Using flexible plastics instead of metal is an advantage because it will cause less damage to the surrounding brain tissue. By stimulating brain regions the physiological way, with neurotransmitters instead of electricity, the researchers claim that the effect will be much more specific and will allow treatments that were not previously possible.
Impregnating conducting plastics with sufficient amounts of neurotransmitters, so that release is only possible due to an electronic trigger is difficult under normal conditions. The multidisciplinary team therefore used the unique properties of a supercritical fluid to achieve the desired effect in the same way that the coffee industry uses supercritical fluid to extract caffeine from coffee.
They took carbon dioxide gas and put it under pressure while at the same time, increasing the temperature. At a specific point under these conditions, the carbon dioxide will take on the properties of both a liquid and a gas. The researches found that acetylcholine with a co-solvent would dissolve in supercritical carbon dioxide and penetrate into the conducting plastic material.

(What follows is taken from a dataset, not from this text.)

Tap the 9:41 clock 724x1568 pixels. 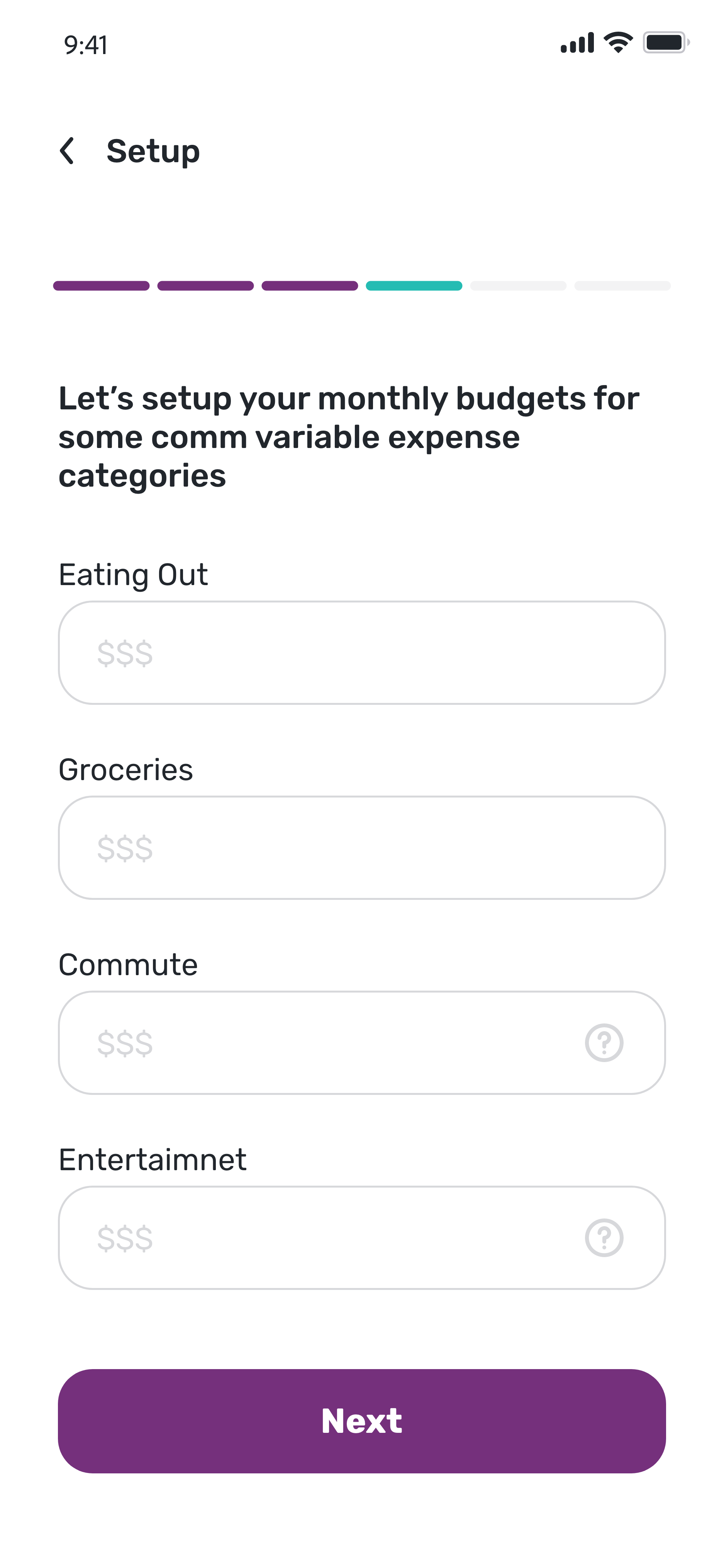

“This approach has additional benefits.” said Professor Agneta Richter-Dahlfors, the lead investigator of the study. “Supercritical carbon dioxide is good sterilization method for sensitive materials, so when we impregnate the plastic with this method, we are also preparing it for use in the clinic, you get two for one.”
In the second part of the research article the researchers showed that they could then release the acetylcholine on demand by stimulating the conducting plastic with an electrical signal. This caused the polymers of the plastic to expand, allowing the trapped acetylcholine to diffuse out into the surroundings. This could be used for treating muscular disorders where the motor neurones are damaged.

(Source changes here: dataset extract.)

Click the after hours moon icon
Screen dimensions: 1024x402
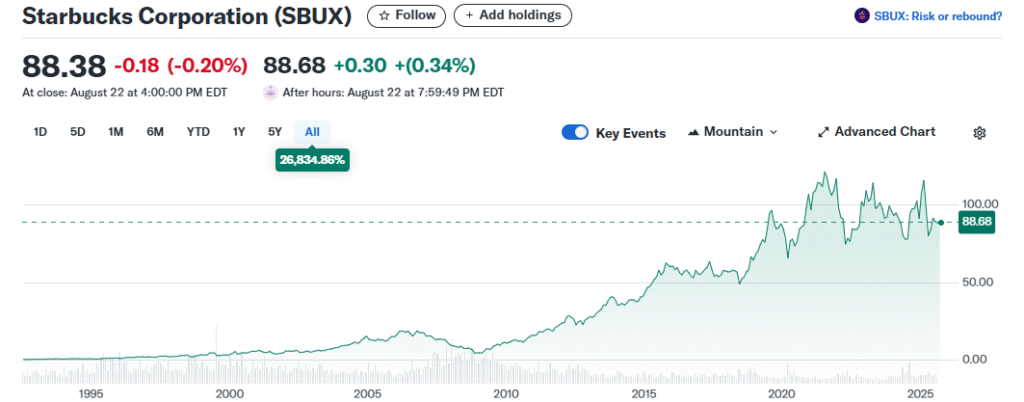270,92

“We are very excited about the results. The field of Organic Bioelectronics is expanding and every way we turn we find new and exciting applications in medicine. There are many important neurotransmitters which we can use with this method to stimulate nerve cells specifically,” said Dr. Susanne Löffler.
This work was published in the Journal for Controlled Release and was carried out with financial support Vinnova and Carl Bennet AB.
Electrochemically triggered release of acetylcholine from scCO2 impregnated conductive polymer films evokes intracellular Ca2 + signaling in neurotypic SH-SY5Y cells. Journal of Controlled Release. Volume 243, 10 December 2016, Pages 283–290. Susanne Löffler, Silke Seyock, Rolf Nybom, Gunilla B. Jacobson, Agneta Richter-Dahlfors.